I seem to have version control systems on the brain somewhat these days. Until not very long ago, I didn’t think much of them: they’re obviously important to have around if you’re collaborating on software, but other than that, who cares? But then I started getting addicted to looking at diffs after having checked in code, and thought that, perhaps, they might be important if you’re working on software even if you aren’t collaborating. And then I started getting more involved in the administration of the server hosting this blog, and began to appreciate that they’re useful for storing other kinds of information: in particular, we store all the configuration information in Subversion repositories.

And then Jim Blandy pointed me at the figure in this discussion of ZFS and this figure explaining Subversion’s “bubble-up method”. (Hey Jim, start updating your blog and I’ll actually link to it! :-) ) And I started using Time Machine; as John Cowan reminded me, I’m using it in ways that are seriously lacking from the “catastrophic recovery” viewpoint of backup (if my house burns down, I lose that backup, too), but of course backups are useful for other reasons, namely to save you if you make a stupid mistake and accidentally delete something you wish you hadn’t.

So now I’m starting to wonder: are we moving to a world where VCS-like functionality will be considered a part of basic filesystem functionality?
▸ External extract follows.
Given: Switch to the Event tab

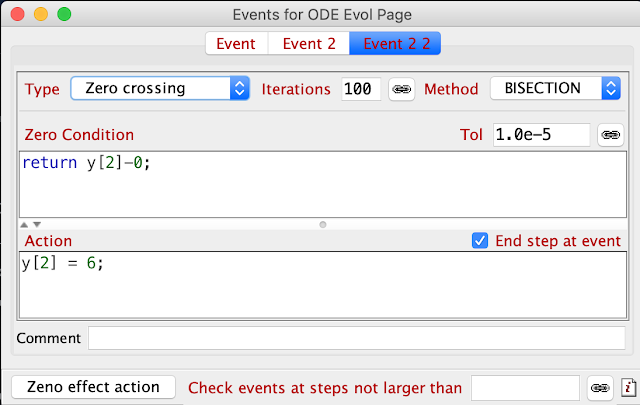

At the very least, every time I create a new directory, I now ask myself if I should place it under revision control; frequently the answer is “yes”. For example, I’ve now placed my GTD files under version control; this seems like a particularly good fit, because GTD is all about removing subconscious worries, and now I don’t have to worry that I’m deleting information as I check off steps in a project that I might want to refer to later! (I’m using Mercurial for that repository, initially for a change of pace and because it’s one of the cool new kids on the block, but after thinking about it more, I can easily imagine wanting to clone that repository to this laptop and make commits while I’m off the net.)

There are some interesting design decisions here. On a basic level: do I want to back up everything (with a revision history), or do I want some files/directories to be excluded? (Browser caches are one candidate for exclusion.) And do I want to be able to rewrite history? In particular, do I want to have the ability to remove confidential information from all backups?

How intentional should the creation of new revisions be? I can imagine a filesystem that stores every single change as a separate revision, or one that takes revisions periodically (as Time Machine does). But, in a VCS, revisions generally serve some sort of communication purpose: if I’m working on source code, I don’t want every time I save a file to be reflected in the revision history, I want control over when I commit. Not so clear in other instances; I’m thinking of setting up a cron job to do a commit on my GTD info every night, and reserving manual commits for special occasions.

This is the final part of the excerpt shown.